Cyber Security Headlines: First American cyberattack, Iran APT campaign, ransomware victims spike
December 26, 2023
First American suffers cyberattack
California-based First American, which provides title insurance and settlement services for real estate companies and mortgage providers, confirmed the cyberattack on Thursday. As of this recording its website remains inaccessible, and the company is using a temporary site at firstamupdate.com. The company joins a number of its industry peers, including Fidelity National Financial, MeridianLink, Tipalti, Moneris, ICBC, and Mr. Cooper, which have suffered ransomware, data breaches, or incidents in recent months.
Iran-linked group targets defense contractors worldwide
Microsoft states that the Iranian cyber-espionage group APT33 also known as Peach Sandstorm is using a recently discovered FalseFont backdoor malware to attack organizations in the defense industrial base sector.

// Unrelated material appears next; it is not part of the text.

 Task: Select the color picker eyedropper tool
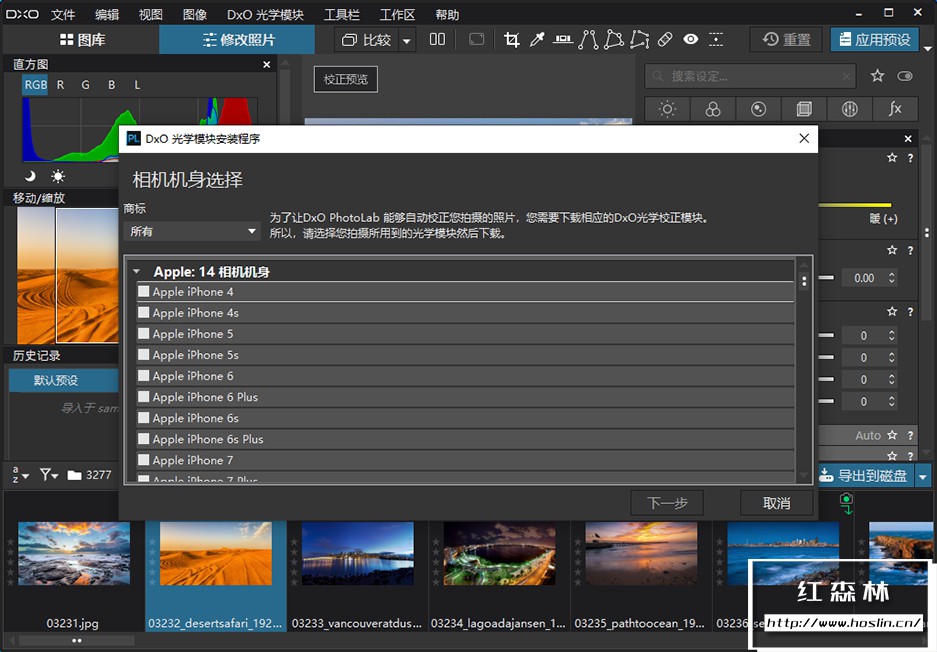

According to Microsoft, “The custom backdoor supports a wide range of functionalities that allow attackers to remotely control infected systems and harvest sensitive information.” The group is known for using password spray attacks in its initial access campaigns.
November saw record numbers of ransomware leak site victims
According to a report from Corvus Insurance, its Threat Intel group observed 484 new ransomware victims posted on leak sites in November. This represents a 39% increase from October and a 110% increase compared with November 2022. The report suggests the uptick was in large part due to LockBit, specifically in relation to the CitrixBleed vulnerability.
Cloud Atlas targets Russian companies
Cloud Atlas is a threat actor group whose origins are unknown, but who has been waging attacks on Russia, Belarus, Azerbaijan, Turkey, and Slovenia for a decade. This most recent spearfishing attack is focusing on a Russian agro-industrial enterprise and a state-owned research company, according to a report from a cybersecurity company F.A.C.C.T., a Russia-based spin-off group of Singapore-based Group-IB. Cloud Atlas has also been studied by Kaspersky and Positive Technologies, who described some of its methods including “hiding their malware from researchers by using one-time payload requests” and “avoiding network and file attack detection tools by using legitimate cloud storage and well-documented software features, in particular in Microsoft Office.”
Akira takes credit for Nissan Oceania breach
Following up on a story we brought you on December 7, the cyberattack on Nissan’s Oceania group, which covers Australia and New Zealand, has now become a threat from the ransomware group Akira, to post part of a 100GB haul of documents obtained during that breach. Nissan has refused to pay the ransom, and so Akira stated on Friday that it would reveal some of the material, which includes employee data, project data, clients’ and partners’ information, and NDAs.
Kazakhstan to extradite Russian cyber expert to Moscow despite US requests
In another story featuring the Group-IB spinoff company F.A.C.C.T., its head of network security, Nikita Kislitsin, will be extradited to Moscow to face hacking and extortion charges for breaking into a commercial enterprise and holding its data for ransom. The extradition comes in spite of a request made by the US Department of Justice who wants Kislitsin moved stateside to face charges related to a cyberattack and data theft on the social media company Formspring in 2012. According to The Record, “Kislitsin’s case [is] the latest dispute between Moscow and Washington over accused Russian cybercriminals and spies held in other countries at the request of the U.S. authorities.
Toronto Public Library remains ‘crime scene’ after ransomware attack
This follows an attack that occurred in late October. The library, far from being a single building, has 100 branches across the city and employs a staff of 5,000. City Librarian Vickery Bowles stated in a year-end blog post that although certain services have been restored, the library remains a “crime scene” given that employee data was stolen, and a great many computer systems are out of operation. This, she says, has impacted Toronto’s most needy citizens who rely on the library for access to computers and to the internet. Bowles also explained that the lengthy recovery is taking months because “the library needs to bring everything back in a way that allows it to prevent future attacks.”
Last week in ransomware
One of the biggest stories of the past couple of weeks has been the FBI raid on ALPHV/BlackCat which resulted in the retrieval of a number of decryption and Tor private keys that were then used to decrypt 400 victims for free. As a result of the tug of war between the FBI and Black Cat who now effectively share the decryptors, some affiliates are choosing to work with LockBit. In addition to those companies already mentioned in this episode, last week saw the University of Buenos Aires suffer a ransomware attack, as well as VF Corporation, the owner of brands like Supreme, Vans, Timberland, and The North Face, which has disclosed not a ransomware attack, but a security incident that caused operational disruptions.